» **Problem requirements**
Copy out the entries between the line containing "Open second 2022-10-12" and the line containing "Action: (x=374, y=413)", inclusive, without any changes.
### Material to process
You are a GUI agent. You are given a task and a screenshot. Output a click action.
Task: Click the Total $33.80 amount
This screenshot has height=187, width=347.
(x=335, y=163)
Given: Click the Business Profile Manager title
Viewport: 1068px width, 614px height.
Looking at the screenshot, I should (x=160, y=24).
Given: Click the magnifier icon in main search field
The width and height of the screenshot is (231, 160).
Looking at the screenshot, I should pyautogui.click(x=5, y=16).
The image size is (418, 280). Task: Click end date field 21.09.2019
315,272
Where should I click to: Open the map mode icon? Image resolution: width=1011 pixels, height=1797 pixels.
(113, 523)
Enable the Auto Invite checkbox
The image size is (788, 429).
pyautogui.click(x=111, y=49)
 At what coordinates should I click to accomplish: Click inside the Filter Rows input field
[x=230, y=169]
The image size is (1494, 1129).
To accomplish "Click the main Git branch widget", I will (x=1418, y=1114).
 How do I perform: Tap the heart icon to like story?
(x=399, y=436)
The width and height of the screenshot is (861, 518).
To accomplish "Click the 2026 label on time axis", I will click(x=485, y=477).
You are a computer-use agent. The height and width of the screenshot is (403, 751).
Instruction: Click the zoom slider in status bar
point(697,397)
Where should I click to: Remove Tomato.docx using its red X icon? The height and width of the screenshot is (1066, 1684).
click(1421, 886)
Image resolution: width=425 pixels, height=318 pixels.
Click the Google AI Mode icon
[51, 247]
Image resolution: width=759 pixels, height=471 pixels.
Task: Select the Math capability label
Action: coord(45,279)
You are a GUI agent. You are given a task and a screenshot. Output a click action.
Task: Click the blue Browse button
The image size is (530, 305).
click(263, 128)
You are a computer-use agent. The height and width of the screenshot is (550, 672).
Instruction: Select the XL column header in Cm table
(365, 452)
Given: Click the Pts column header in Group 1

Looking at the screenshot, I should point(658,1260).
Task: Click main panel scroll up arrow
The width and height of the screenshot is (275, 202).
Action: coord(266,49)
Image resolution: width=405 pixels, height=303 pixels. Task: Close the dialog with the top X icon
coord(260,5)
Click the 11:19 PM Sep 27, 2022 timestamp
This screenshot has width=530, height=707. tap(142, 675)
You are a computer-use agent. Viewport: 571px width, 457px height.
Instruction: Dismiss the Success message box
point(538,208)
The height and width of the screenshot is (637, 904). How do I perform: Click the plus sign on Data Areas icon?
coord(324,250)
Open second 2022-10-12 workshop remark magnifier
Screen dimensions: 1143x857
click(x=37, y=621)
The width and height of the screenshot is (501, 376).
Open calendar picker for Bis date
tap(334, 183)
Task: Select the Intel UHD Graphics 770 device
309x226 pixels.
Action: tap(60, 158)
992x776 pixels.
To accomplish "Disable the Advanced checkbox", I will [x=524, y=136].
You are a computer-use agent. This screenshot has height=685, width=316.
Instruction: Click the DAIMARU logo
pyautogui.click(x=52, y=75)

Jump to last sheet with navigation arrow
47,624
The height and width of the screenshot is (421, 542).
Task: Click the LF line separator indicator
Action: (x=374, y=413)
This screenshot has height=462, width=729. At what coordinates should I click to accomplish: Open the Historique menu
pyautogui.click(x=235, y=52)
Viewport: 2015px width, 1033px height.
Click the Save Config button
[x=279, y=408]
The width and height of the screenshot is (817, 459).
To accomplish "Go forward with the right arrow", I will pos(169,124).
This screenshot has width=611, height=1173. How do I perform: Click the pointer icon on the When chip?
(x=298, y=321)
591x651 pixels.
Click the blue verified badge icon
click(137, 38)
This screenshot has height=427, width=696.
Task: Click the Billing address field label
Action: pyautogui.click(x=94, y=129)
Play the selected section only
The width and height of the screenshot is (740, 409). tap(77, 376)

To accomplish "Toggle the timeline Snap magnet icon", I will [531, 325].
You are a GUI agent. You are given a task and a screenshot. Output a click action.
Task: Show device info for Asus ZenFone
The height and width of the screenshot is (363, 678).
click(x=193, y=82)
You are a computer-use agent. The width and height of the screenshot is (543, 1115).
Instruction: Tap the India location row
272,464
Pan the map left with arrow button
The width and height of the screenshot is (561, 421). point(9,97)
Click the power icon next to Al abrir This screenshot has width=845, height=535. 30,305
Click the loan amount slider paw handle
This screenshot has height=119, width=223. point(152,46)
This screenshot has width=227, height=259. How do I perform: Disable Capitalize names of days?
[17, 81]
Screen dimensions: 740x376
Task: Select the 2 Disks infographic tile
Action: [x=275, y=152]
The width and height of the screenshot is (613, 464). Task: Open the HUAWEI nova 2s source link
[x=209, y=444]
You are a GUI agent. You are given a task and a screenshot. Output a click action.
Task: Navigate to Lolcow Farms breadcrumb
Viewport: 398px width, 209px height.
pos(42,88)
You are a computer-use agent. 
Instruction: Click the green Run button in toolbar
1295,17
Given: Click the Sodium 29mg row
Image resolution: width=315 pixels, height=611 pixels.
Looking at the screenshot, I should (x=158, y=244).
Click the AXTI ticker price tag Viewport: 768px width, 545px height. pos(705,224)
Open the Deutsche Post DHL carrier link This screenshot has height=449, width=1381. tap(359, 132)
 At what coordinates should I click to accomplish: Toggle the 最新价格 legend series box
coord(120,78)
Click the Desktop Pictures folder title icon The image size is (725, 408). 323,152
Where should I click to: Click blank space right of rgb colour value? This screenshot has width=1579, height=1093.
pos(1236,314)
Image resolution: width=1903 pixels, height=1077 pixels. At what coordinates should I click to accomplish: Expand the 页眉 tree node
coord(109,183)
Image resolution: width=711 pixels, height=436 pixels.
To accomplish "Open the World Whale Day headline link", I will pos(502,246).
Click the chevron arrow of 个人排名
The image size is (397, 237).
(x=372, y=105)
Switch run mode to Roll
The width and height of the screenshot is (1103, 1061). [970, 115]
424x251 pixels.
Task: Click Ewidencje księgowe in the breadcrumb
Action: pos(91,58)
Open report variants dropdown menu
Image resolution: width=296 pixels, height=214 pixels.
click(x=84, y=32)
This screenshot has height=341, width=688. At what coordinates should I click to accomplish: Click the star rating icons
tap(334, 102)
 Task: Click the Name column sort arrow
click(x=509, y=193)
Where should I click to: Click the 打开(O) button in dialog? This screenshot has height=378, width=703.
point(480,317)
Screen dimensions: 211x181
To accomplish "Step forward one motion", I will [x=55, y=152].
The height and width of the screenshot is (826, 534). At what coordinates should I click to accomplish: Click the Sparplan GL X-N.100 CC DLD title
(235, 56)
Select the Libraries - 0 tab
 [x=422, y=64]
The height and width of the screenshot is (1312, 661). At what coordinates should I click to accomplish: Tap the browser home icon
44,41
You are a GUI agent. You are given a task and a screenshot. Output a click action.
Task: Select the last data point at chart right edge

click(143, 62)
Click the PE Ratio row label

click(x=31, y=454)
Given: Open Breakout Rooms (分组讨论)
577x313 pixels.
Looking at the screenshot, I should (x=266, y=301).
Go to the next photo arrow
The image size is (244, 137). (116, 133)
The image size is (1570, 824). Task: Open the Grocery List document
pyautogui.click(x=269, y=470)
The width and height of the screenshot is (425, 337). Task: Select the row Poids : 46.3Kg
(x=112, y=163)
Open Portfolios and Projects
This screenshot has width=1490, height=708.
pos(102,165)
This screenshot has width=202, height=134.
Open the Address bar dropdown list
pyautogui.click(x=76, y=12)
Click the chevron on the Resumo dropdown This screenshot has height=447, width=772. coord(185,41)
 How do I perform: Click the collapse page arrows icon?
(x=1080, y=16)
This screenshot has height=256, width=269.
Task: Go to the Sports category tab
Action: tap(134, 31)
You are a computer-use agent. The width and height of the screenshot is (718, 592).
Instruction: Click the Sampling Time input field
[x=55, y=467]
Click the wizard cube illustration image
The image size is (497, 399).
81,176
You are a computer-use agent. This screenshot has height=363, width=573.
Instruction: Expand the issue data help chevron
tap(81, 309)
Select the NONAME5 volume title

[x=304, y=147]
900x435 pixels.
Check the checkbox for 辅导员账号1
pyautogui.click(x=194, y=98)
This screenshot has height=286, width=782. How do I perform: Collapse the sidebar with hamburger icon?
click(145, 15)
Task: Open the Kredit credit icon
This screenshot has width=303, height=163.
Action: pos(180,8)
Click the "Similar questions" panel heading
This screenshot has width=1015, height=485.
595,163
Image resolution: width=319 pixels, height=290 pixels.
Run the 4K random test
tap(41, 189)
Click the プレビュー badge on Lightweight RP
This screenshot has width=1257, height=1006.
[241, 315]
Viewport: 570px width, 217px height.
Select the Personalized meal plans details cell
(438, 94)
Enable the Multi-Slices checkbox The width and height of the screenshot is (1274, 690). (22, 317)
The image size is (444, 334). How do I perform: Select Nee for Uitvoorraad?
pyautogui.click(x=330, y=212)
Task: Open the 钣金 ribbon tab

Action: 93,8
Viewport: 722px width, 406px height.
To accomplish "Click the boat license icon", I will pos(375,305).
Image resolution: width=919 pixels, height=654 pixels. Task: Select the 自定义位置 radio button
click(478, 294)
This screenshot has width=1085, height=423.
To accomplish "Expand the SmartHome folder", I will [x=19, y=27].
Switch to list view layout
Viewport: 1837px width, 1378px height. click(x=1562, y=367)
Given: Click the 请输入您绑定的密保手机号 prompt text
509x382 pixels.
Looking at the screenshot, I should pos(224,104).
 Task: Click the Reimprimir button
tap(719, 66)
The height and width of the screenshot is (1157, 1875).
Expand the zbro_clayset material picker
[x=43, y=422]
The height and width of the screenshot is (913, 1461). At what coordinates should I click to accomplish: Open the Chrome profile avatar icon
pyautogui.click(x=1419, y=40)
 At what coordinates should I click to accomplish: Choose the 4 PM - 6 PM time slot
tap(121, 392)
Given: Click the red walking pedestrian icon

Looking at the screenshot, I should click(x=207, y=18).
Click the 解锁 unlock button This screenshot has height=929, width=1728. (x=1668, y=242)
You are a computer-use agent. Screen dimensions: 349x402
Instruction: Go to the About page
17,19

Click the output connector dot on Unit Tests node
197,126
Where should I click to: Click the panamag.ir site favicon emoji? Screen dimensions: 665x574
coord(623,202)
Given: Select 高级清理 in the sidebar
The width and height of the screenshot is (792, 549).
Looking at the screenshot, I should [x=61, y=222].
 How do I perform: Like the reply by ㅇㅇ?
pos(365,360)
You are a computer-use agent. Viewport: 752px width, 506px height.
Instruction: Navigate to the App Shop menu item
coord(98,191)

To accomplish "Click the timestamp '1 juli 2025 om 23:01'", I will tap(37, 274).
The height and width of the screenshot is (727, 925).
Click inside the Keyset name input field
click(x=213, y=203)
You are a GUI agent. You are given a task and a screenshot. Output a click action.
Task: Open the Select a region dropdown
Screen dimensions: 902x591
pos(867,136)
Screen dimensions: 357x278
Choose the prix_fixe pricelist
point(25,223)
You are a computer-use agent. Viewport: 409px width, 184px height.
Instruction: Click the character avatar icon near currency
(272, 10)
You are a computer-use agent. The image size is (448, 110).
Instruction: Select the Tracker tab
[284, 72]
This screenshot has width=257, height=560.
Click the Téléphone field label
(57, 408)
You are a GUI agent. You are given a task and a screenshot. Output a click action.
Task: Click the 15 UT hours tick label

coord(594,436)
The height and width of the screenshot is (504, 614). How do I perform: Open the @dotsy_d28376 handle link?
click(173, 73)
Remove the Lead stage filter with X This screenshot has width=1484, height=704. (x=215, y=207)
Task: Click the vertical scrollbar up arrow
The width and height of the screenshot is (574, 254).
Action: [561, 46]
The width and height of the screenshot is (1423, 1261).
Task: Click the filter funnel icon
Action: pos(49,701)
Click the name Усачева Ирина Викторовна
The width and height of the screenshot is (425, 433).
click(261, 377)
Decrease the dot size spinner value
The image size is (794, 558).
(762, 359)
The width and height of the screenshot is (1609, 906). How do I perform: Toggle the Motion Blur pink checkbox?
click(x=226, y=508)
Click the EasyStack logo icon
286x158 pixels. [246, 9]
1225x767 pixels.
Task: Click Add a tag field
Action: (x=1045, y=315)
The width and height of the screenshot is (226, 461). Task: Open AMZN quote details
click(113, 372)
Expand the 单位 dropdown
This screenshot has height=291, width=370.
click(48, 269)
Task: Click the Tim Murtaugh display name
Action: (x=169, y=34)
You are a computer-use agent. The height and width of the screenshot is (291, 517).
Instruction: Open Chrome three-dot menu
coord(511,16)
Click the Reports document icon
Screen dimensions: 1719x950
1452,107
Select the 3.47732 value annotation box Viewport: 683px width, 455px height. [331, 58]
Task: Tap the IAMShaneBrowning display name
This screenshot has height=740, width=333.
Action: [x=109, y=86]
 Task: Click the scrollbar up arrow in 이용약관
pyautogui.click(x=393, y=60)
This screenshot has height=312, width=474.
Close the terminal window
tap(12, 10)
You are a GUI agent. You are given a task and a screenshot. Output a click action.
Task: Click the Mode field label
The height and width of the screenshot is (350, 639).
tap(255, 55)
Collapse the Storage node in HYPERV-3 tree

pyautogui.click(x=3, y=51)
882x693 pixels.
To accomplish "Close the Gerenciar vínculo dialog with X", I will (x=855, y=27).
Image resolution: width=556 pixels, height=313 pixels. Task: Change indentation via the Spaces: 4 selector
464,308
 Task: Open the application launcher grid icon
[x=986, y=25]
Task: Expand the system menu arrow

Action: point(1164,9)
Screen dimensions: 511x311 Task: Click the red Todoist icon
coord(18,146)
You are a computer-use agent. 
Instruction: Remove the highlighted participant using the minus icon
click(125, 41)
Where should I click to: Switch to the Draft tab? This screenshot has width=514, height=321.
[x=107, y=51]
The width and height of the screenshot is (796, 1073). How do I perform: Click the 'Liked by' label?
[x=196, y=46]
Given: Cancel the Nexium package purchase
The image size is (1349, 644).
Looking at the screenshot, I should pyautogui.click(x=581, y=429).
######
» **Written response**
Open second 2022-10-12 workshop remark magnifier
Screen dimensions: 1143x857
click(x=37, y=621)
The width and height of the screenshot is (501, 376).
Open calendar picker for Bis date
tap(334, 183)
Task: Select the Intel UHD Graphics 770 device
309x226 pixels.
Action: tap(60, 158)
992x776 pixels.
To accomplish "Disable the Advanced checkbox", I will [x=524, y=136].
You are a computer-use agent. This screenshot has height=685, width=316.
Instruction: Click the DAIMARU logo
pyautogui.click(x=52, y=75)

Jump to last sheet with navigation arrow
47,624
The height and width of the screenshot is (421, 542).
Task: Click the LF line separator indicator
Action: (x=374, y=413)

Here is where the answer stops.